Lucy Wilke (rechts) und Pawel Dudus in "Fucking Disabled".

(Foto: Robert Haas)

"Fucking Disabled" in den Pathos Ateliers

Von Sabine Leucht

Ihre Stimme ist zuerst da. Sie gurrt und schmeichelt und setzt sich dem Zuschauer auf den Schoß, der in den Pathos Ateliers gerade das Mikrofon in der Hand hält: "Du bist wirklich sehr stark!... Also mich macht das total an." Als sexuelle Telefondienstleisterin käme Lucy Wilke prima über die Runden. Ist sie schließlich leibhaftig auf der Bühne, lässt sie aus ihren riesigen Augen Blitze schießen, die einen von Kopf bis Fuß durchzucken. Außerdem sitzt die mit einer spinalen Muskelatrophie geborene Sängerin im Rollstuhl und ist das energetische Zentrum von David von Westphalens Performance "Fucking Disabled": Einem Abend über Behinderte und ihre Lust auf Sex, der - als Enttabuisierungsversuch angetreten - eine Lehrstunde über das Wesen der Erotik geworden ist.

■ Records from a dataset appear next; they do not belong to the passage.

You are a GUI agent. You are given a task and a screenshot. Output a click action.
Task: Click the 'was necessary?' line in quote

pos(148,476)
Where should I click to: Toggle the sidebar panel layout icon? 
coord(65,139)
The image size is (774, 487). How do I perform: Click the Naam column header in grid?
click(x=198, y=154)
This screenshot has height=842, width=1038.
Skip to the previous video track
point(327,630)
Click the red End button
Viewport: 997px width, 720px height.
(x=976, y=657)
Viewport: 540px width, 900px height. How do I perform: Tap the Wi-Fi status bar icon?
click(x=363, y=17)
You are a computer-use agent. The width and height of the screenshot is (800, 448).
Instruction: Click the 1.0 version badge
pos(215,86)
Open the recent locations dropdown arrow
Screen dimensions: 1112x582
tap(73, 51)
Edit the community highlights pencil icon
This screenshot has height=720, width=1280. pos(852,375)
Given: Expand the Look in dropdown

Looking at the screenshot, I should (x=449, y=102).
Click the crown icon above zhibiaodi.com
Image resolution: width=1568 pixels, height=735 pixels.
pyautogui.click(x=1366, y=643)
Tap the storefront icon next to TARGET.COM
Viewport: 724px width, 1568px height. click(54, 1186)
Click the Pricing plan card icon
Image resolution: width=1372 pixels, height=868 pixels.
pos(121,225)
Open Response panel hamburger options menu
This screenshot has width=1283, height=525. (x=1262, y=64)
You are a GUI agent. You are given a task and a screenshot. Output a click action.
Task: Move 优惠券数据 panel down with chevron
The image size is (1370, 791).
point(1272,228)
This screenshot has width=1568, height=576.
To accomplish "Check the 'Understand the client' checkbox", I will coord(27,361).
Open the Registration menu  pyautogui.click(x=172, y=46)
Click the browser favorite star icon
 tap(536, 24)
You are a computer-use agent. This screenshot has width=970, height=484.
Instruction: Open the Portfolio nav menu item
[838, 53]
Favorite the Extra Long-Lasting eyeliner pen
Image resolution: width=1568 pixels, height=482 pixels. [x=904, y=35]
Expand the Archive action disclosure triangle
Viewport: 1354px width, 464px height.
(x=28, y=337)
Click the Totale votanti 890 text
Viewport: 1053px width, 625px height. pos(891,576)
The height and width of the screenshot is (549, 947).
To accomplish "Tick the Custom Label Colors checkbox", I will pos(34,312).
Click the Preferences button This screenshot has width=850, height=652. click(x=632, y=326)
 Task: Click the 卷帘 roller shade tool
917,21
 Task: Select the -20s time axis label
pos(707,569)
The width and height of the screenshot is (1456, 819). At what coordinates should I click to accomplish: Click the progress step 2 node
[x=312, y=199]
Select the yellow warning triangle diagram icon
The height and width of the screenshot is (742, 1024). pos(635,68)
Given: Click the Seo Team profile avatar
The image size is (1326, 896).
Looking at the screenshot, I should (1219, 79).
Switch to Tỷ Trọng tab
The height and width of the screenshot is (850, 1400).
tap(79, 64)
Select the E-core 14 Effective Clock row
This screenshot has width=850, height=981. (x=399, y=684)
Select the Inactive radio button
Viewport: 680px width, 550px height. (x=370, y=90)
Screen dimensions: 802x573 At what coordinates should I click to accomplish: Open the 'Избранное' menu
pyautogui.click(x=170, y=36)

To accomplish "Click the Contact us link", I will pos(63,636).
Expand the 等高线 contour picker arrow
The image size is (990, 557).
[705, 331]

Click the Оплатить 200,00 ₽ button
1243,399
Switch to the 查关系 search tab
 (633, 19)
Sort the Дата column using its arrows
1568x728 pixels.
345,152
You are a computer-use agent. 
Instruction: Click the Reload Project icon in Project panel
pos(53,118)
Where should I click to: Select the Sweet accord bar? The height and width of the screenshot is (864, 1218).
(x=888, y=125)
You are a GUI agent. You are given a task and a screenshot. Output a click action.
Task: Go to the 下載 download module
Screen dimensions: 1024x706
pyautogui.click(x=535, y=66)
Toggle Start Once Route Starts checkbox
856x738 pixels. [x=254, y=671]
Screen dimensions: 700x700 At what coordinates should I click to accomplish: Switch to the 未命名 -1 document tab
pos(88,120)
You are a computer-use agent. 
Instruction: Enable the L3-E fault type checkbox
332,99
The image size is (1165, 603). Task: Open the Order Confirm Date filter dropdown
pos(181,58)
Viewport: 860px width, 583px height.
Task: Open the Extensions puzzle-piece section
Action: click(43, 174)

Frei nach dem Motto "Alles ist erotisch!", stellt der spastisch gelähmte Danijel Sesar seinen Körper vor - von "Diese Glatze ist frisch poliert" bis "Dieser Arsch ist knackig". Und nach jedem schwer verständlichen Satz kommt vom Rest des Mixed-Abled-Ensembles wie das Amen nach einer Fürbitte "Und ich verehre sie/ihn". Das hat etwas Sektiererisches - und einige Interventionen der professionellen Sexualbegleiterin Deva Bhusha bewegen sich an der Grenze zur Aufdringlichkeit. Überhaupt scheint dieser engagierte Abend jedes aufführungsökonomische Maßhalten zu verweigern.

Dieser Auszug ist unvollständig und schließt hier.